=== Information given ===
- Opening Delimiter -
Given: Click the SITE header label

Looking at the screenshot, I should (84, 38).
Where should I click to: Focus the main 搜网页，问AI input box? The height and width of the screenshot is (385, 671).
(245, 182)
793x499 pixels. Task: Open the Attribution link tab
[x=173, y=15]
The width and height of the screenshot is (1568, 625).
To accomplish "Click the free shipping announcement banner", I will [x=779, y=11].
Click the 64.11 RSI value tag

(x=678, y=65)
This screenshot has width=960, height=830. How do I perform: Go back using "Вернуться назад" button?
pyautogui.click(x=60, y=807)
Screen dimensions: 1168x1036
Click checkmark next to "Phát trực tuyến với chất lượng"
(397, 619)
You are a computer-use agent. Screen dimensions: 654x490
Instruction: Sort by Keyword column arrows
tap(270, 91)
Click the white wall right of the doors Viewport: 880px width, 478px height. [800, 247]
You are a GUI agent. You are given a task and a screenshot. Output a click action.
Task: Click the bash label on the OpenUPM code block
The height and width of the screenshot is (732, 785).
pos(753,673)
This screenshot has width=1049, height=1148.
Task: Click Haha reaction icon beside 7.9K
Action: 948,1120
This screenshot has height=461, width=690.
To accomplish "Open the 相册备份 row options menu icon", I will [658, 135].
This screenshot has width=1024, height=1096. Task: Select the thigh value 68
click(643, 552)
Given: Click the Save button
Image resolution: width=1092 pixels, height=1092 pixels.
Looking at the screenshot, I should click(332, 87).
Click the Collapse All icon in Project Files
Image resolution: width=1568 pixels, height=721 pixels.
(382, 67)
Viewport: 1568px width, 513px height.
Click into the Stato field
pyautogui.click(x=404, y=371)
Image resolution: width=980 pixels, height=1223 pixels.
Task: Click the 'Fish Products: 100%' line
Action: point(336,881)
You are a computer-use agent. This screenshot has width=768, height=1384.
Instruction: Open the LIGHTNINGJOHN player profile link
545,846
- Closing Delimiter -
=== Requirement ===
Each line of the listing must be output once more, exactly as shown above.

=== Output ===
Given: Click the SITE header label

Looking at the screenshot, I should (84, 38).
Where should I click to: Focus the main 搜网页，问AI input box? The height and width of the screenshot is (385, 671).
(245, 182)
793x499 pixels. Task: Open the Attribution link tab
[x=173, y=15]
The width and height of the screenshot is (1568, 625).
To accomplish "Click the free shipping announcement banner", I will [x=779, y=11].
Click the 64.11 RSI value tag

(x=678, y=65)
This screenshot has width=960, height=830. How do I perform: Go back using "Вернуться назад" button?
pyautogui.click(x=60, y=807)
Screen dimensions: 1168x1036
Click checkmark next to "Phát trực tuyến với chất lượng"
(397, 619)
You are a computer-use agent. Screen dimensions: 654x490
Instruction: Sort by Keyword column arrows
tap(270, 91)
Click the white wall right of the doors Viewport: 880px width, 478px height. [800, 247]
You are a GUI agent. You are given a task and a screenshot. Output a click action.
Task: Click the bash label on the OpenUPM code block
The height and width of the screenshot is (732, 785).
pos(753,673)
This screenshot has width=1049, height=1148.
Task: Click Haha reaction icon beside 7.9K
Action: 948,1120
This screenshot has height=461, width=690.
To accomplish "Open the 相册备份 row options menu icon", I will [658, 135].
This screenshot has width=1024, height=1096. Task: Select the thigh value 68
click(643, 552)
Given: Click the Save button
Image resolution: width=1092 pixels, height=1092 pixels.
Looking at the screenshot, I should click(332, 87).
Click the Collapse All icon in Project Files
Image resolution: width=1568 pixels, height=721 pixels.
(382, 67)
Viewport: 1568px width, 513px height.
Click into the Stato field
pyautogui.click(x=404, y=371)
Image resolution: width=980 pixels, height=1223 pixels.
Task: Click the 'Fish Products: 100%' line
Action: point(336,881)
You are a computer-use agent. This screenshot has width=768, height=1384.
Instruction: Open the LIGHTNINGJOHN player profile link
545,846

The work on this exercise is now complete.